I wish to welcome all of you warmly back to the University for yet another crucial year. To all those who have joined us for the first time, a very warm welcome to our unique and wonderful university. I hope that you are, as I am, starting the new year refreshed and determined to carry out your work with increased vigour  and in particular to complete Strategic Plan implementation on schedule.  

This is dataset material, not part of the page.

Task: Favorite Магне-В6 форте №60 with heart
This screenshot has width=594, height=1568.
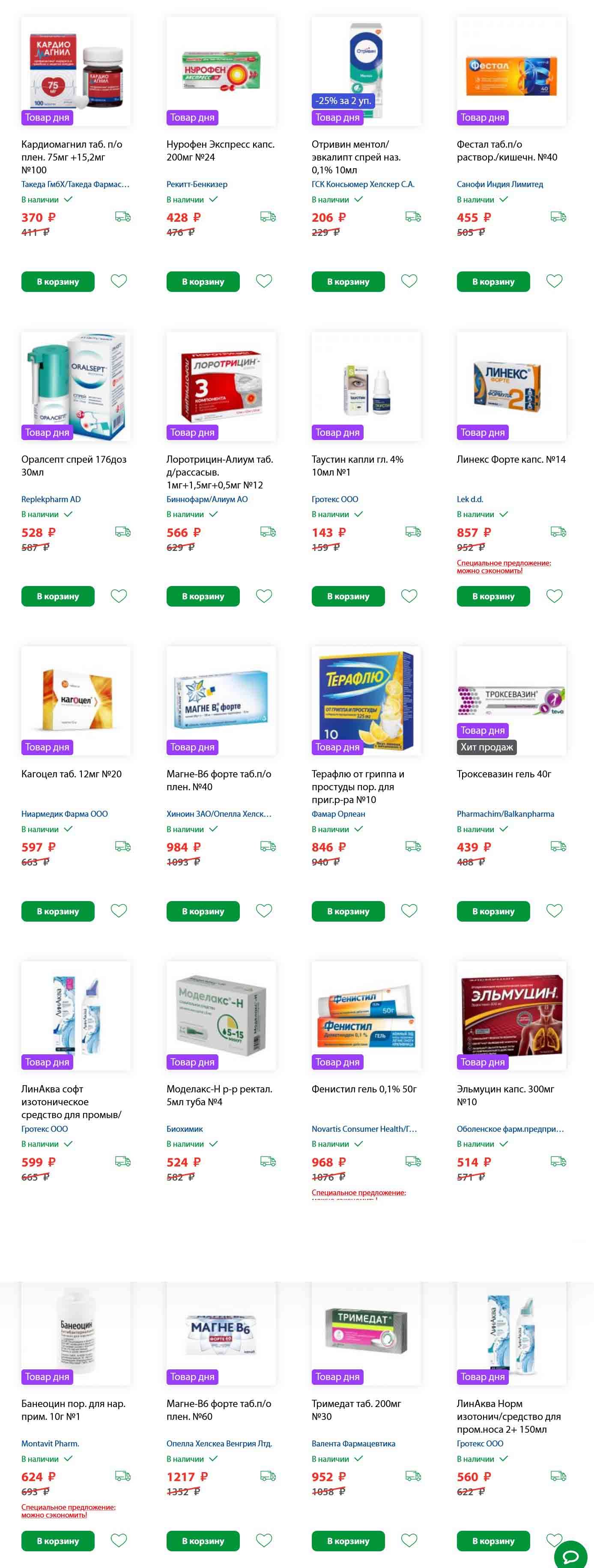Action: [264, 1540]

In 2016, we achieved many things, but much remains to be done and we have two years remaining in the SP to accomplish that.     It is worth reflecting on the fact that a decade ago USP was in a dire financial situation; no one would have imagined then that, just ten  years later, we would have had operating surpluses every year; secured a US$ 19 million soft loan from ADB to develop the Regional Campuses (with Kiribati Campus already done and Solomon Islands campus on track); attained accreditation for 18 programmes and have the accreditation process underway with WSCUS; offer dozens of highly-regarded professional and technical education programmes in addition to Higher Education,  introduced new programmes;  exercise a clear regional ICT leadership role, to name just a few of our many accomplishments.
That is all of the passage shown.